手が離せないときは、Googleドキュメントに音声でコメントを吹き込むこともあります。でも、そうやってためた断片を、あとから読める「記録」の文章にまとめ直すのが、本当に大変で。気づけば、箇条書きの山だけが残っていました。

正直に言うと、私はずっと「AIなんて保育に関係ない」と思っていました。子どもと向き合う仕事に、機械なんて冷たいものを持ち込みたくない。そんな気持ちが、どこかにあったんです。

きっかけは、たまった箇条書きの山

ある日、たまりにたまったメモを前にため息をついていたとき、ふと思ったんです。「この散らばった言葉を、つなげるところだけ手伝ってもらえないかな」と。

おそるおそる、AIにこうお願いしてみました。

「この子のメモを時系列でまとめて、その子に向けた手紙みたいに、やわらかい文章にして」

すると、バラバラだった箇条書きが、ひとりの子の数週間の成長が見える、あたたかい文章に変わったんです。「あの日できなかったことが、今日はできていたね」——自分の走り書きが、こんなふうにつながるのかと、ちょっと感動しました。

ひとつだけ、自分で決めているルール

AIに様子をまとめてもらうとき、子どもの名前はそのまま入れません。「H君」「Rちゃん」のように、イニシャル1文字に置き換えています。音声で吹き込むときも同じです。生年月日や家庭のことなど、個人が分かる情報も入れないようにしています。

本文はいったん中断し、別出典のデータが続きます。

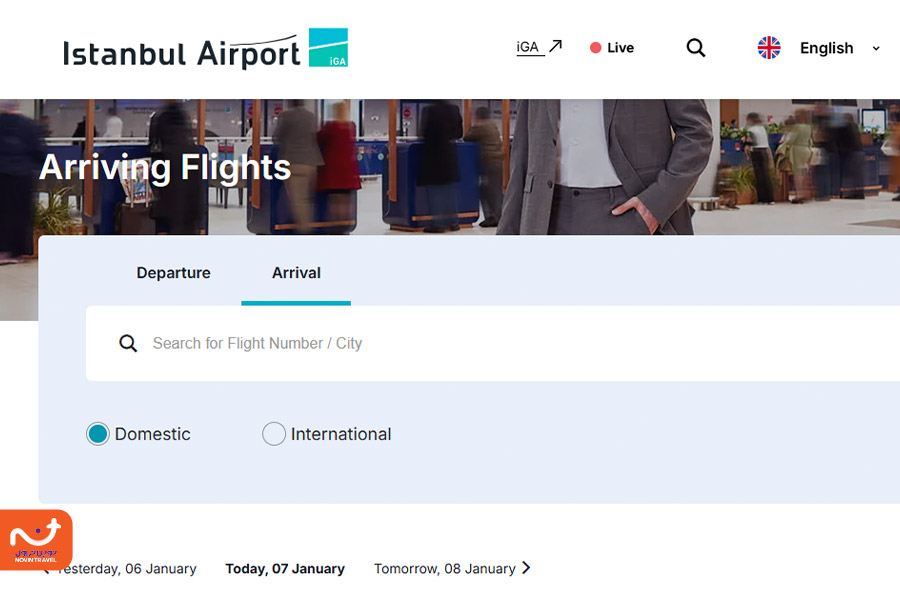Switch to the Arrival tab

click(x=296, y=273)
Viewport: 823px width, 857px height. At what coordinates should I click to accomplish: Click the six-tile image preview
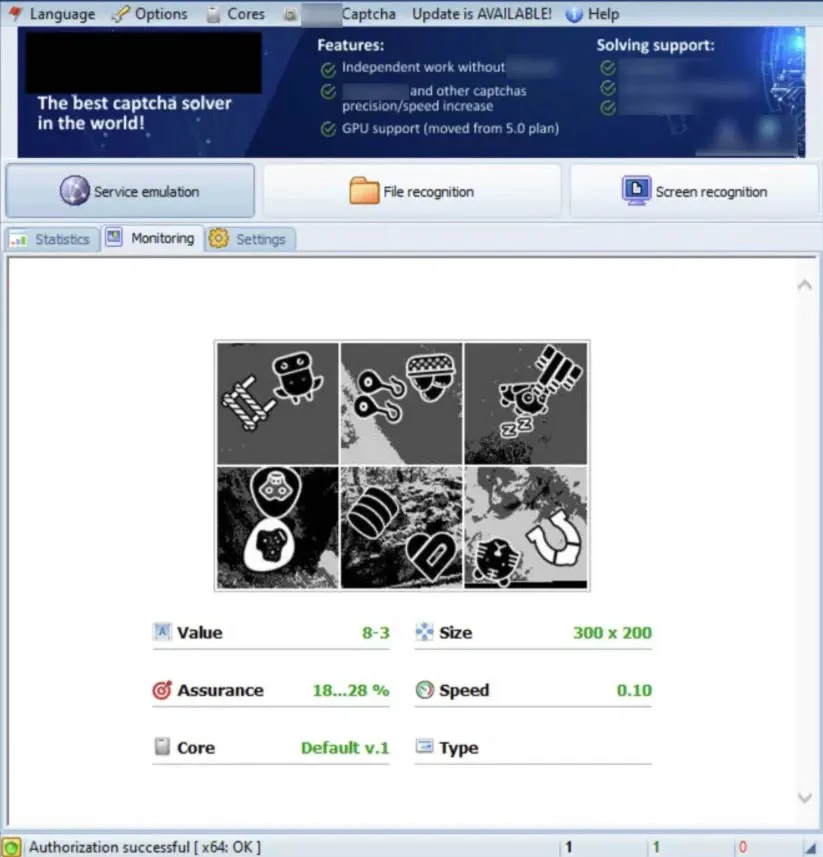[402, 466]
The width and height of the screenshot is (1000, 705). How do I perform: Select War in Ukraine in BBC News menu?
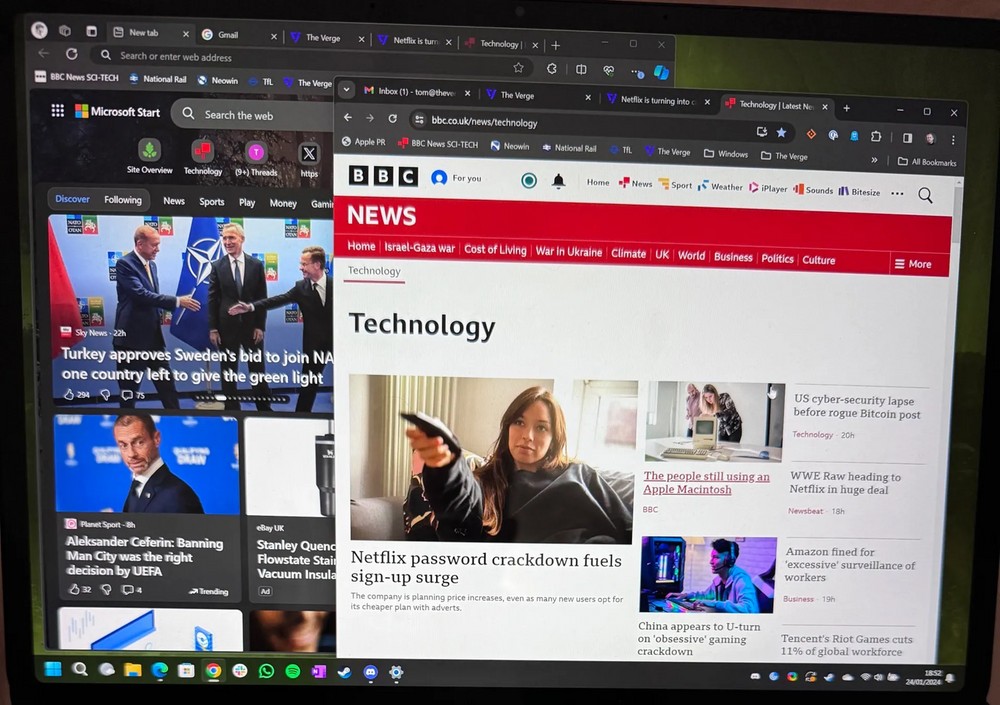coord(568,252)
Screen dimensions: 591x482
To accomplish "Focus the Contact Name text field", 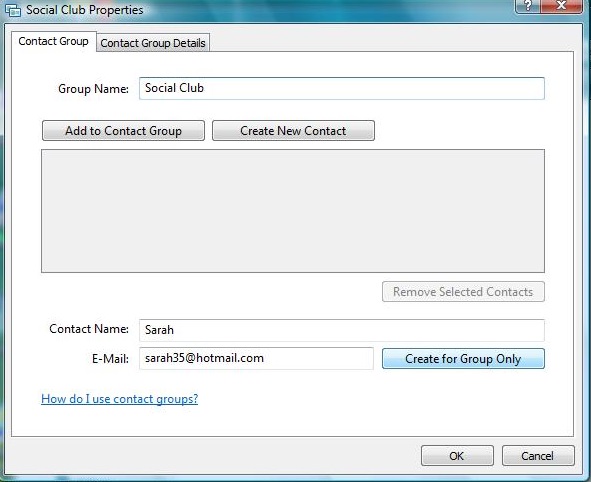I will 341,330.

完璧じゃないかもしれません。でも、この一手間があるかないかで、安心して使えるかどうかが全然違う。怖がりな私が続けられているのは、たぶんこのルールのおかげです。

AIは「代わりに見る人」じゃなかった

やってみて気づいたのは、AIは私の代わりに子どもを見るわけじゃないということ。「H君、今日はじめて靴下はけた」と気づいて、メモに残すのは、やっぱり私です。AIがやってくれたのは、散らばった私の言葉を、読める形に編み直すこと。それだけでした。

でも、その「編み直す」作業が、どれだけしんどかったか。せっかく拾った子どもの瞬間が、箇条書きのまま埋もれていくのが、私はずっと悔しかったんです。

もし今、昔の私と同じ気持ちなら

「AIなんて」と思っている人を、無理に変えたいわけじゃありません。私もそうだったから。ただ、もしあなたも、拾ったメモを記録にまとめきれずに抱えているなら——名前だけ伏せて、「つなげるところ」をちょっと手伝ってもらう。それくらいから始めてみても、いいのかもしれません。

浮いた時間で、私はその子の次のねらいを、落ち着いて考えられるようになりました。ラクをするためじゃなくて、大事なことに時間を回すために。私にとってのAIは、そういう存在になりつつあります。